Did you know...?
tips Quirky facts about chickens and eggs.

Pecking order

Ever wondered where that term came from? Common since the 1920’s, the term describes how flocks of poultry organise themselves socially; each bird pecks another lower in the scale without fear of retaliation and lets itself be pecked by one of higher rank. It seems though that the pecking order is constantly changing, so the birds are always considering where they fit in.

At Wairarapa Eggs, if certain birds are really having a hard time due to their ranking in the pecking order, we’ll make sure they are looked after for a while in a separate ‘day spa’ facility.

How long does it take to lay an egg?

A hen needs between 24 – 26 hours to produce each egg. Half an hour after laying, the process begins all over again. As a hen gets older, the size of the eggs she lays increases and the shell itself gets thinner.

Why are some hens’ eggs brown and some white?

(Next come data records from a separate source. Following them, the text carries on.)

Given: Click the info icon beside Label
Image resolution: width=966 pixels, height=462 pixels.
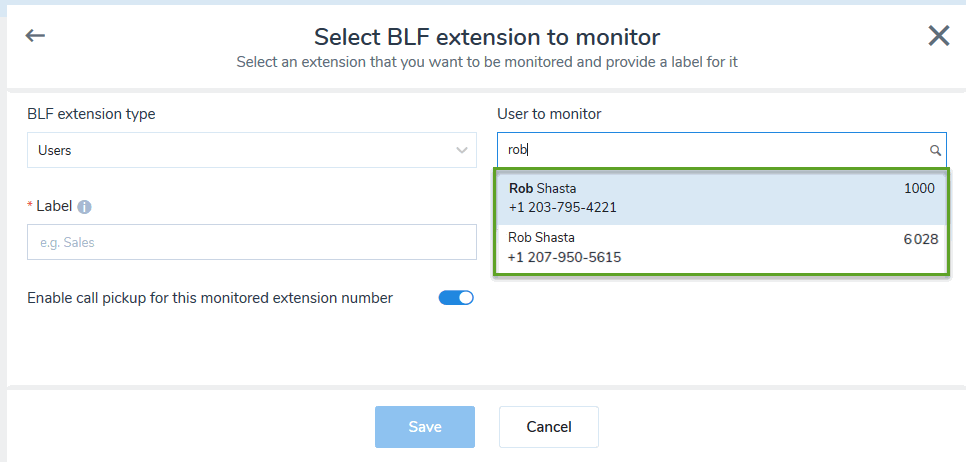Looking at the screenshot, I should pos(84,207).
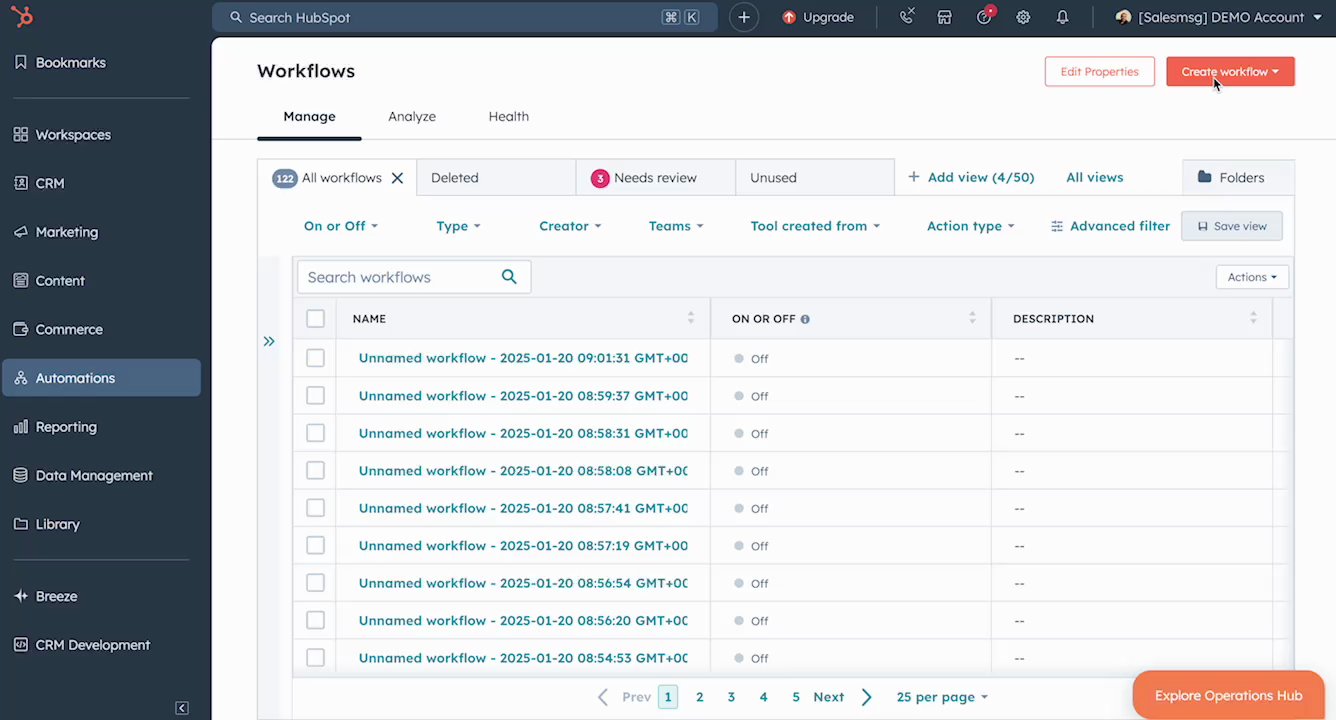
Task: Open the Marketplace storefront icon
Action: [x=944, y=17]
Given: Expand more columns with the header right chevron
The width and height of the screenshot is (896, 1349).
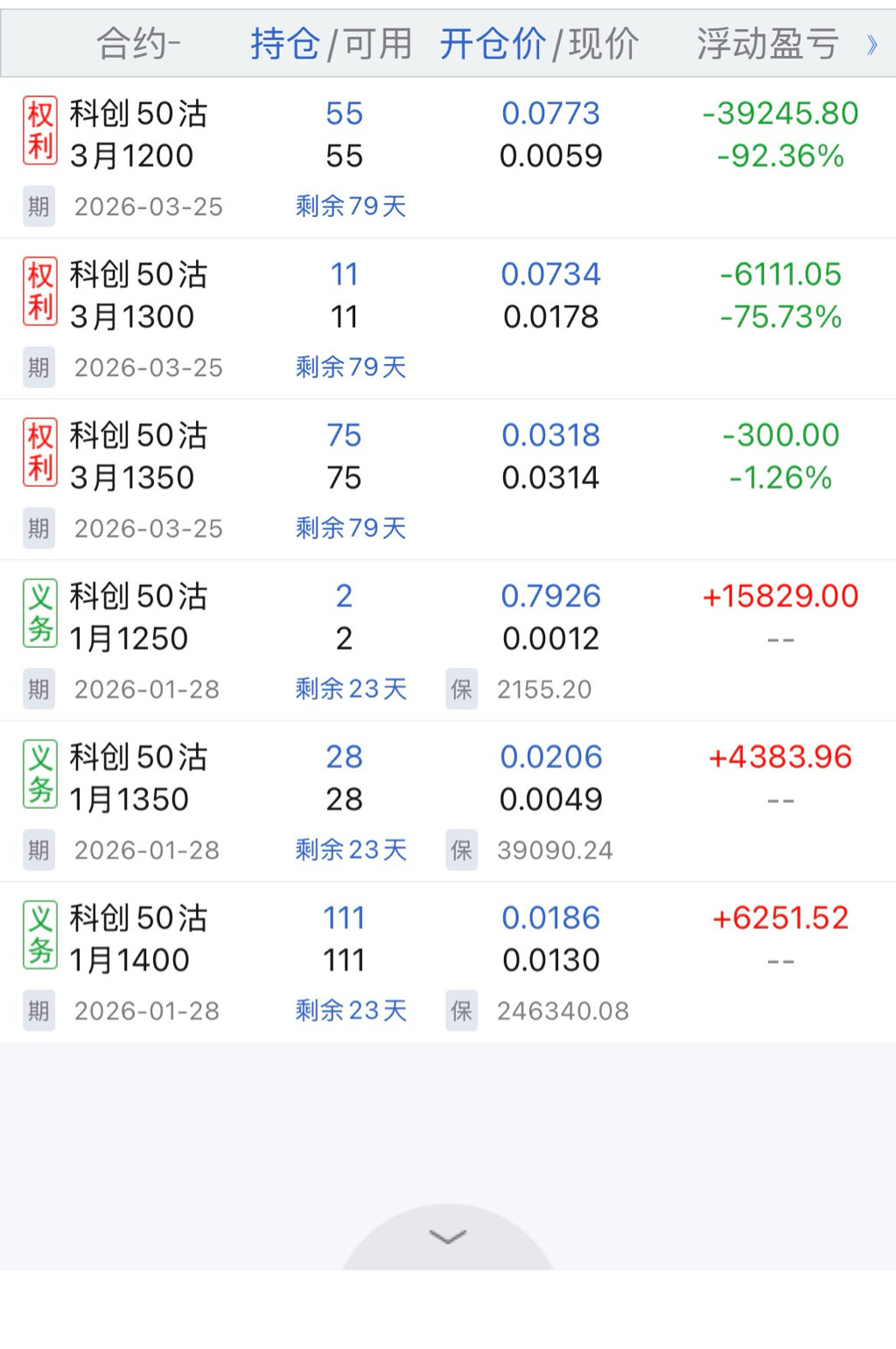Looking at the screenshot, I should pos(872,45).
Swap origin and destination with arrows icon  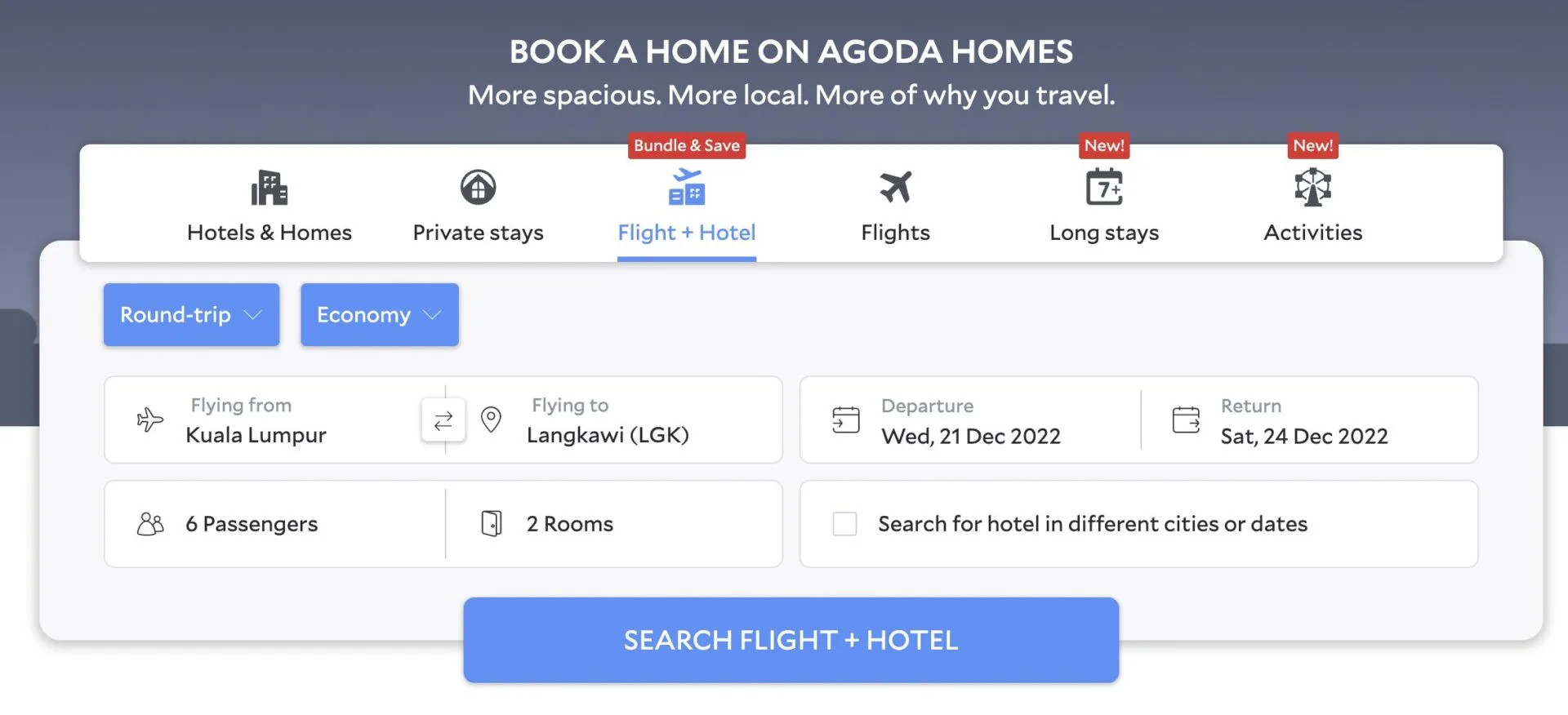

The colour of an egg shell has nothing to do with the quality or flavour but is all to do with genes (the scientific type, not the denim ones). Brown and white eggs are simply laid by different breeds of hen.

What do the different sizes mean?

Eggs are graded by weight and vary from about 40-80 grams per egg. Sizes 6-7 are the most common size used for baking, while size 6’s are more commonly used for poaching. Sizes 7-8 are great for omelettes and frying.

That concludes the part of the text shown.